DATA SECTION:

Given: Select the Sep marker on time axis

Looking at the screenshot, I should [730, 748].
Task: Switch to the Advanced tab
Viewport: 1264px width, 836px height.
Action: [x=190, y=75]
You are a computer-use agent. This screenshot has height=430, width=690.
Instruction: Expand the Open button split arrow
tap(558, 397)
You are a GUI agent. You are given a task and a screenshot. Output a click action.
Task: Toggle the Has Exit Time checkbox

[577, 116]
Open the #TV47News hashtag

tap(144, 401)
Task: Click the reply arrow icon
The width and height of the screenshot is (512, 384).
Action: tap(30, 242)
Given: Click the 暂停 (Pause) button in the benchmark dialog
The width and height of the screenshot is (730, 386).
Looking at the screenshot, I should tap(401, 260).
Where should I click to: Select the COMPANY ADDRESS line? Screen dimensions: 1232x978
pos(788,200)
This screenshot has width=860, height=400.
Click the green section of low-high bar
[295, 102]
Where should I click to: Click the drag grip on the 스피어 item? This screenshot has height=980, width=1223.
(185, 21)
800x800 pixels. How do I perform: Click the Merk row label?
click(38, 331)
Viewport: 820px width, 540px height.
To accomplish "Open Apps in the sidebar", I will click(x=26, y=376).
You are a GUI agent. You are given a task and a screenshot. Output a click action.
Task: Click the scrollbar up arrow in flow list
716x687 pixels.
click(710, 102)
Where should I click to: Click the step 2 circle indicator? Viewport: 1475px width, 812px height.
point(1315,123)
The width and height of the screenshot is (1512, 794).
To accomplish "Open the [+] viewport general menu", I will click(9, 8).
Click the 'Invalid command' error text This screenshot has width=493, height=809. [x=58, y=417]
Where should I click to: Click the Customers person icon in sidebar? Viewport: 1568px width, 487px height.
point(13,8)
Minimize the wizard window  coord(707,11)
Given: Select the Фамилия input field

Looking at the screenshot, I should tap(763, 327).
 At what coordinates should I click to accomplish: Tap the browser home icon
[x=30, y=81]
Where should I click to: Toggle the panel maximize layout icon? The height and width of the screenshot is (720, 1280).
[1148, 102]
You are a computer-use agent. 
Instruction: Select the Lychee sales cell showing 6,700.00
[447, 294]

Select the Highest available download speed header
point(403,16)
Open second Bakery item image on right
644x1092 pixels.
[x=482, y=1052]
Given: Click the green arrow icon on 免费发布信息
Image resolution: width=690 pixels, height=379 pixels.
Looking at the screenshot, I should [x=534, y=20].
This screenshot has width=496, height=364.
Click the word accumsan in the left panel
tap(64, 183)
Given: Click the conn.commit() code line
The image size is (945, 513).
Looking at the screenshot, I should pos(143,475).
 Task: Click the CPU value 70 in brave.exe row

TASK TO CARRY OUT:
When you repeat the data, keep each line exactly as given.

RESPONSE:
Given: Select the Sep marker on time axis

Looking at the screenshot, I should [730, 748].
Task: Switch to the Advanced tab
Viewport: 1264px width, 836px height.
Action: [x=190, y=75]
You are a computer-use agent. This screenshot has height=430, width=690.
Instruction: Expand the Open button split arrow
tap(558, 397)
You are a GUI agent. You are given a task and a screenshot. Output a click action.
Task: Toggle the Has Exit Time checkbox

[577, 116]
Open the #TV47News hashtag

tap(144, 401)
Task: Click the reply arrow icon
The width and height of the screenshot is (512, 384).
Action: tap(30, 242)
Given: Click the 暂停 (Pause) button in the benchmark dialog
The width and height of the screenshot is (730, 386).
Looking at the screenshot, I should tap(401, 260).
Where should I click to: Select the COMPANY ADDRESS line? Screen dimensions: 1232x978
pos(788,200)
This screenshot has width=860, height=400.
Click the green section of low-high bar
[295, 102]
Where should I click to: Click the drag grip on the 스피어 item? This screenshot has height=980, width=1223.
(185, 21)
800x800 pixels. How do I perform: Click the Merk row label?
click(38, 331)
Viewport: 820px width, 540px height.
To accomplish "Open Apps in the sidebar", I will click(x=26, y=376).
You are a GUI agent. You are given a task and a screenshot. Output a click action.
Task: Click the scrollbar up arrow in flow list
716x687 pixels.
click(710, 102)
Where should I click to: Click the step 2 circle indicator? Viewport: 1475px width, 812px height.
point(1315,123)
The width and height of the screenshot is (1512, 794).
To accomplish "Open the [+] viewport general menu", I will click(9, 8).
Click the 'Invalid command' error text This screenshot has width=493, height=809. [x=58, y=417]
Where should I click to: Click the Customers person icon in sidebar? Viewport: 1568px width, 487px height.
point(13,8)
Minimize the wizard window  coord(707,11)
Given: Select the Фамилия input field

Looking at the screenshot, I should tap(763, 327).
 At what coordinates should I click to accomplish: Tap the browser home icon
[x=30, y=81]
Where should I click to: Toggle the panel maximize layout icon? The height and width of the screenshot is (720, 1280).
[1148, 102]
You are a computer-use agent. 
Instruction: Select the Lychee sales cell showing 6,700.00
[447, 294]

Select the Highest available download speed header
point(403,16)
Open second Bakery item image on right
644x1092 pixels.
[x=482, y=1052]
Given: Click the green arrow icon on 免费发布信息
Image resolution: width=690 pixels, height=379 pixels.
Looking at the screenshot, I should [x=534, y=20].
This screenshot has width=496, height=364.
Click the word accumsan in the left panel
tap(64, 183)
Given: Click the conn.commit() code line
The image size is (945, 513).
Looking at the screenshot, I should pos(143,475).
 Task: Click the CPU value 70 in brave.exe row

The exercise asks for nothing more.